= About this task =
Exactly the lines from the opening of the data through the line containing "Rechercher (4964) (141, 52)" should be reproduced, please, with nothing added.

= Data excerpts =
⁂

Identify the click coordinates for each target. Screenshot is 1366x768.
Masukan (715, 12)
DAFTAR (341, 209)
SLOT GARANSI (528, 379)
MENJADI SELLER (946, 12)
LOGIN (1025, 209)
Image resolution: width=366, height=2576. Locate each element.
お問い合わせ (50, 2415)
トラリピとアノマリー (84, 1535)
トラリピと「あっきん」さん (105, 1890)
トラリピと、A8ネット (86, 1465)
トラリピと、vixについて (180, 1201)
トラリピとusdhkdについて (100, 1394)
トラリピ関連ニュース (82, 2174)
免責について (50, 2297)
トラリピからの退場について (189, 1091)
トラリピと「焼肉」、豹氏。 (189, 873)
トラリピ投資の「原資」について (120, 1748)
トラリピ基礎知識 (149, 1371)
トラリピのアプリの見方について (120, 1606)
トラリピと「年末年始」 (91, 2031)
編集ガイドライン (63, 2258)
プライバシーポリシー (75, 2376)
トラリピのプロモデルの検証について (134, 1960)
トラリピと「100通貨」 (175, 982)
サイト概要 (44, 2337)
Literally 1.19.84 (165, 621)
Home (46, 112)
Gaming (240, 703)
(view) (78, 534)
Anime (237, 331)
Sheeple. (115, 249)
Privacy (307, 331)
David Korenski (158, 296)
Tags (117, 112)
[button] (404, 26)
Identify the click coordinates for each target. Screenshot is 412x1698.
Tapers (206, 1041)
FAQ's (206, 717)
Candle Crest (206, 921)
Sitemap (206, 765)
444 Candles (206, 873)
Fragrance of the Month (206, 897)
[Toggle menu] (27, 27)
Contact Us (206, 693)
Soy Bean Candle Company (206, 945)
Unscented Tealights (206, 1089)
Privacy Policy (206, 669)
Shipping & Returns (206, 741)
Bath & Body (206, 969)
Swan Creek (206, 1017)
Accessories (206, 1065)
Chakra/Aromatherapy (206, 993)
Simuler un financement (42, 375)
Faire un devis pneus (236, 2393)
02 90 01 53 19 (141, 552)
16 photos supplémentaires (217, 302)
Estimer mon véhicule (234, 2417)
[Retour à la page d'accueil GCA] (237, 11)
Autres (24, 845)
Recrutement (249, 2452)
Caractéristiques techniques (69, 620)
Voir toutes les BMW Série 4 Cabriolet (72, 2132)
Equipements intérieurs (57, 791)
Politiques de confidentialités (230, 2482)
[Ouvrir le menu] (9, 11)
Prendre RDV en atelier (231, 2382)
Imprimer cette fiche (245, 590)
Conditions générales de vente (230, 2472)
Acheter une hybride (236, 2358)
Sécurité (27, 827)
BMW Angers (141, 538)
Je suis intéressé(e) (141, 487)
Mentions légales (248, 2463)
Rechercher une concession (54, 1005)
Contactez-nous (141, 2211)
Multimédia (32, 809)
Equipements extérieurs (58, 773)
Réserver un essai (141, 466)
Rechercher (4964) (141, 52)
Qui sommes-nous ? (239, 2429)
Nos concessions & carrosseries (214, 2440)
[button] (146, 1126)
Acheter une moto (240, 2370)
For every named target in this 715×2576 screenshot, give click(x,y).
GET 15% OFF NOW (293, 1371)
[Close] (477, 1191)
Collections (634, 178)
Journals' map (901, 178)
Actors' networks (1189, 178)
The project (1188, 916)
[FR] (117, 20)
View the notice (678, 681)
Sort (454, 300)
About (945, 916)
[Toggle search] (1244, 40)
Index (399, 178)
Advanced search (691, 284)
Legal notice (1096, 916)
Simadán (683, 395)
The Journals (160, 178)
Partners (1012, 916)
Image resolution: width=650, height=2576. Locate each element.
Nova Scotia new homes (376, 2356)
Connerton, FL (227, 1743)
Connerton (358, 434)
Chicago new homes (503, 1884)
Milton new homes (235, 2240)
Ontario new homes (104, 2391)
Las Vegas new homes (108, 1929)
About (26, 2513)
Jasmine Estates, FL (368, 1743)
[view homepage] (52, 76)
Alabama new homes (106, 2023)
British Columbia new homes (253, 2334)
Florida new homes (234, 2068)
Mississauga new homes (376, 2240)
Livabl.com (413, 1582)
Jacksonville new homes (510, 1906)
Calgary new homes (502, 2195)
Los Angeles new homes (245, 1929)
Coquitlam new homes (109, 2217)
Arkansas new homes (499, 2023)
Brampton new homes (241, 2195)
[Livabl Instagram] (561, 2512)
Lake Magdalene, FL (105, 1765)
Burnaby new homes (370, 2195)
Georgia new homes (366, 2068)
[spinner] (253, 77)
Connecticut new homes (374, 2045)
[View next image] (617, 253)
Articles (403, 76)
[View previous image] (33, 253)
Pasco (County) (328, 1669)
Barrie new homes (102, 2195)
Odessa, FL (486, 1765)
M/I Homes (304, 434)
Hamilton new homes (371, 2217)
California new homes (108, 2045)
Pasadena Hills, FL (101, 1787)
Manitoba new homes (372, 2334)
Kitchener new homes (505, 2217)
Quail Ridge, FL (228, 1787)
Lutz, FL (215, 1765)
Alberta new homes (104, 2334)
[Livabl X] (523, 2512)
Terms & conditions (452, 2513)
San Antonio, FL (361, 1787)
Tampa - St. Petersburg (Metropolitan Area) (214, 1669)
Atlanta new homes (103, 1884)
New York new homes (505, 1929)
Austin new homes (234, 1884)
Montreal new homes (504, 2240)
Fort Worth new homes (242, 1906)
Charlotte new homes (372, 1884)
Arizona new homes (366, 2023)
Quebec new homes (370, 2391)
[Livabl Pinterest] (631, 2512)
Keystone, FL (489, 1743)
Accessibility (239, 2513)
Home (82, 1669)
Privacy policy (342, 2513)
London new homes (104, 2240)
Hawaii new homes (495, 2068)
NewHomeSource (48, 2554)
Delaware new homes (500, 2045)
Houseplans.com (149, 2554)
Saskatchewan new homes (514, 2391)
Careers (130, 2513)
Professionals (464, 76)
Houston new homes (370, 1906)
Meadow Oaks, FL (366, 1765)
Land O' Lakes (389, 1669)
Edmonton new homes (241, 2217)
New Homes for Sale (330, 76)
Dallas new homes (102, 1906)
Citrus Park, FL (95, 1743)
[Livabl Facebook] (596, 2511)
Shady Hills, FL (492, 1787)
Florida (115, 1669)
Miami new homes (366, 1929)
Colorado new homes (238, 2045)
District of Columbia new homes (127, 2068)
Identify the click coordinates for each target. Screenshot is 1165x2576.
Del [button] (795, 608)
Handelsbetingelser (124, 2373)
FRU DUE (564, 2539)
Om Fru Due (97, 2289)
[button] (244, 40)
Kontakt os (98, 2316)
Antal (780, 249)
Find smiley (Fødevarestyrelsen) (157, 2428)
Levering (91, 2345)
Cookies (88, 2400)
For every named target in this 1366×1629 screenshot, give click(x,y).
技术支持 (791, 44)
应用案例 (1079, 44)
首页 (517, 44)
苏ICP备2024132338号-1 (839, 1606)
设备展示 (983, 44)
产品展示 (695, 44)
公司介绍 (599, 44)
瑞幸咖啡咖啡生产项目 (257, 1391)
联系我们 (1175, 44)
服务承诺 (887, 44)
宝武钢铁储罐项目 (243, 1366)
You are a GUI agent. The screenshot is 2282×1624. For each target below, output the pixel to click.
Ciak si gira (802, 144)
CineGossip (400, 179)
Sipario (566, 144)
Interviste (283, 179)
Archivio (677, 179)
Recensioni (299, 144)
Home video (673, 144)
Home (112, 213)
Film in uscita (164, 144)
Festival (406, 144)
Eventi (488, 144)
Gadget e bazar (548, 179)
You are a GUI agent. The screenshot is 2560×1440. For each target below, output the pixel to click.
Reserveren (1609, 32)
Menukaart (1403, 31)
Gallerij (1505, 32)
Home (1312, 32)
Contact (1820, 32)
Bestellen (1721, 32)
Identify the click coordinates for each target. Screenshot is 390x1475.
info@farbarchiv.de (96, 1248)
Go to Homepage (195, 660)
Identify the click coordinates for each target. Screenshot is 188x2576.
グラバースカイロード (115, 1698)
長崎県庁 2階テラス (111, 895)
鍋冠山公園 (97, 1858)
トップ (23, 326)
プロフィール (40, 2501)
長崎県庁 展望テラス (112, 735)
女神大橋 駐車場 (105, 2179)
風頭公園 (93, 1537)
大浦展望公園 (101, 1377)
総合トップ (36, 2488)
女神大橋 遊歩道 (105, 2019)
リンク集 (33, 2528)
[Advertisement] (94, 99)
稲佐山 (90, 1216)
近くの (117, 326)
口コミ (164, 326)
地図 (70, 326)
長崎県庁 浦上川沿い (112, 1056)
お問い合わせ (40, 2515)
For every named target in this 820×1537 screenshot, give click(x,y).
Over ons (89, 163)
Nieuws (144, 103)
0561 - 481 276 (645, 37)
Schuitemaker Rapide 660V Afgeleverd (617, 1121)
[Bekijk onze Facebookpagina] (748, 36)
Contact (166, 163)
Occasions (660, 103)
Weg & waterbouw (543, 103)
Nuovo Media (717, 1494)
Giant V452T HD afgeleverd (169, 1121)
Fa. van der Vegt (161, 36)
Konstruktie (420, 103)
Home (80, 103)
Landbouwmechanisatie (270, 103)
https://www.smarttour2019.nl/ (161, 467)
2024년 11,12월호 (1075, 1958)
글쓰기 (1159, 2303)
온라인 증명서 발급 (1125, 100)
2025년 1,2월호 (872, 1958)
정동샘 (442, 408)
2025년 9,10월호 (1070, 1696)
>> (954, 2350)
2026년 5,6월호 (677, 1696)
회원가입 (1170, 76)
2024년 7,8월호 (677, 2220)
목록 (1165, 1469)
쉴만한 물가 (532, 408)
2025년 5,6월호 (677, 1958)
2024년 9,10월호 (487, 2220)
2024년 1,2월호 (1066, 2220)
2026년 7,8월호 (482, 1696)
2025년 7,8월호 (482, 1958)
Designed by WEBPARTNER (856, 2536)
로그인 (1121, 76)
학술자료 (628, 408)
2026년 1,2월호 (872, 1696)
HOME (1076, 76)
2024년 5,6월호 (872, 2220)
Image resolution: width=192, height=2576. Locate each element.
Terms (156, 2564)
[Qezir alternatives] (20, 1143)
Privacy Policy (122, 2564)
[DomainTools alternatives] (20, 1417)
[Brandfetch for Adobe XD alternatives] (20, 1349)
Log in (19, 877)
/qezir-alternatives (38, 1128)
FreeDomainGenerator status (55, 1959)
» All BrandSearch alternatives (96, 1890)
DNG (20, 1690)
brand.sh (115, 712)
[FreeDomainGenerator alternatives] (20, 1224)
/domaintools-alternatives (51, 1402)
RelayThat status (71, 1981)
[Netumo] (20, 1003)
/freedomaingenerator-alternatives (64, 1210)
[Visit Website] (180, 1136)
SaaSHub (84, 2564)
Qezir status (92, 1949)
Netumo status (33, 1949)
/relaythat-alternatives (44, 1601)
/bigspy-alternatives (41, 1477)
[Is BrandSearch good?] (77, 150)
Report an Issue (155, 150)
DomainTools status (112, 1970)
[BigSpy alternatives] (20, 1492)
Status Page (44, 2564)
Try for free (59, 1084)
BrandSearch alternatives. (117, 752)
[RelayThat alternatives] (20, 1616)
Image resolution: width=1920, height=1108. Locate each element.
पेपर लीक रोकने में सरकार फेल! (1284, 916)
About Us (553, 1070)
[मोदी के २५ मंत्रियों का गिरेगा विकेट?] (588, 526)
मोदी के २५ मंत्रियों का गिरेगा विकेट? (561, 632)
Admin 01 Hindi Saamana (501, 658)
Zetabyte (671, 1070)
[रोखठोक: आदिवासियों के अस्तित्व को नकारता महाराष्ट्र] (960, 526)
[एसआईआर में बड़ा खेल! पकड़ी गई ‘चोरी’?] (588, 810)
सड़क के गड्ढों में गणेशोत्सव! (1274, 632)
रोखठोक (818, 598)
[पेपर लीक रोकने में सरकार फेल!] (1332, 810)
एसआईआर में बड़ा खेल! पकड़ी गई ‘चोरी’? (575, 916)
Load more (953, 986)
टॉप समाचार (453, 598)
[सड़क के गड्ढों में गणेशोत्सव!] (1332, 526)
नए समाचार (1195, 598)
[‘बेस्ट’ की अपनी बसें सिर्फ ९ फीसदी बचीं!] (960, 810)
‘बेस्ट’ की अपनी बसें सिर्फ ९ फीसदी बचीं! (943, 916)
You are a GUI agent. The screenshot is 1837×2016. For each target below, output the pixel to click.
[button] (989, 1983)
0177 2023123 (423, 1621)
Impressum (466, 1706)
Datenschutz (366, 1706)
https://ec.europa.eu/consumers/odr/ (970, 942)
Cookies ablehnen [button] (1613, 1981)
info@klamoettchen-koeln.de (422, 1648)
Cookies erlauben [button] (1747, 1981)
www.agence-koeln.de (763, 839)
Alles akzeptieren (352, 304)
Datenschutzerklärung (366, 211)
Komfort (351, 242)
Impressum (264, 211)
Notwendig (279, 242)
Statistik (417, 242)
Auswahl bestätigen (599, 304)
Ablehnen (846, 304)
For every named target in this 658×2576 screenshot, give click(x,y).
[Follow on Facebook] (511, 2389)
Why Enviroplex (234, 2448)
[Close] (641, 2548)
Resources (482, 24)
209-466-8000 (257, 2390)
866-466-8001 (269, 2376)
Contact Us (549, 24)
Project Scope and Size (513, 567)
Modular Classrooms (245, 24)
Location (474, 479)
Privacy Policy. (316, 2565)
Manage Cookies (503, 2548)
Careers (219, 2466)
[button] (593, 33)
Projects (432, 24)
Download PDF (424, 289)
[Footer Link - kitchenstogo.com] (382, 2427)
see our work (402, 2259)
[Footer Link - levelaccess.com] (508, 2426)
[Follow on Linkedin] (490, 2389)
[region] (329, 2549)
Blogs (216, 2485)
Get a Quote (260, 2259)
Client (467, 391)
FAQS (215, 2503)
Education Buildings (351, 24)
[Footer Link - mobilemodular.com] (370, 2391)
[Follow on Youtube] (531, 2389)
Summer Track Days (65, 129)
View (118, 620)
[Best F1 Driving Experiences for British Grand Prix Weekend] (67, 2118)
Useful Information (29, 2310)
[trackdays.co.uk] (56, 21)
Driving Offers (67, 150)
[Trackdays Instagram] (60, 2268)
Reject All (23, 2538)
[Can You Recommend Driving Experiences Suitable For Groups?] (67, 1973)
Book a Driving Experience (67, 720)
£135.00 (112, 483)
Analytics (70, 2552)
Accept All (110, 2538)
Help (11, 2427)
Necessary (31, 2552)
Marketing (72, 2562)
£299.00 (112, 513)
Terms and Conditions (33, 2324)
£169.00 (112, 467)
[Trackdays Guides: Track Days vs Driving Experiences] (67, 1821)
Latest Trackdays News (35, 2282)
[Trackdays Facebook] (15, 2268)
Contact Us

⁂

= Result of this exercise =
Identify the click coordinates for each target. Screenshot is 1366x768.
Masukan (715, 12)
DAFTAR (341, 209)
SLOT GARANSI (528, 379)
MENJADI SELLER (946, 12)
LOGIN (1025, 209)
Image resolution: width=366, height=2576. Locate each element.
お問い合わせ (50, 2415)
トラリピとアノマリー (84, 1535)
トラリピと「あっきん」さん (105, 1890)
トラリピと、A8ネット (86, 1465)
トラリピと、vixについて (180, 1201)
トラリピとusdhkdについて (100, 1394)
トラリピ関連ニュース (82, 2174)
免責について (50, 2297)
トラリピからの退場について (189, 1091)
トラリピと「焼肉」、豹氏。 (189, 873)
トラリピ投資の「原資」について (120, 1748)
トラリピ基礎知識 (149, 1371)
トラリピのアプリの見方について (120, 1606)
トラリピと「年末年始」 (91, 2031)
編集ガイドライン (63, 2258)
プライバシーポリシー (75, 2376)
トラリピのプロモデルの検証について (134, 1960)
トラリピと「100通貨」 (175, 982)
サイト概要 (44, 2337)
Literally 1.19.84 (165, 621)
Home (46, 112)
Gaming (240, 703)
(view) (78, 534)
Anime (237, 331)
Sheeple. (115, 249)
Privacy (307, 331)
David Korenski (158, 296)
Tags (117, 112)
[button] (404, 26)
Identify the click coordinates for each target. Screenshot is 412x1698.
Tapers (206, 1041)
FAQ's (206, 717)
Candle Crest (206, 921)
Sitemap (206, 765)
444 Candles (206, 873)
Fragrance of the Month (206, 897)
[Toggle menu] (27, 27)
Contact Us (206, 693)
Soy Bean Candle Company (206, 945)
Unscented Tealights (206, 1089)
Privacy Policy (206, 669)
Shipping & Returns (206, 741)
Bath & Body (206, 969)
Swan Creek (206, 1017)
Accessories (206, 1065)
Chakra/Aromatherapy (206, 993)
Simuler un financement (42, 375)
Faire un devis pneus (236, 2393)
02 90 01 53 19 (141, 552)
16 photos supplémentaires (217, 302)
Estimer mon véhicule (234, 2417)
[Retour à la page d'accueil GCA] (237, 11)
Autres (24, 845)
Recrutement (249, 2452)
Caractéristiques techniques (69, 620)
Voir toutes les BMW Série 4 Cabriolet (72, 2132)
Equipements intérieurs (57, 791)
Politiques de confidentialités (230, 2482)
[Ouvrir le menu] (9, 11)
Prendre RDV en atelier (231, 2382)
Imprimer cette fiche (245, 590)
Conditions générales de vente (230, 2472)
Acheter une hybride (236, 2358)
Sécurité (27, 827)
BMW Angers (141, 538)
Je suis intéressé(e) (141, 487)
Mentions légales (248, 2463)
Rechercher une concession (54, 1005)
Contactez-nous (141, 2211)
Multimédia (32, 809)
Equipements extérieurs (58, 773)
Réserver un essai (141, 466)
Rechercher (4964) (141, 52)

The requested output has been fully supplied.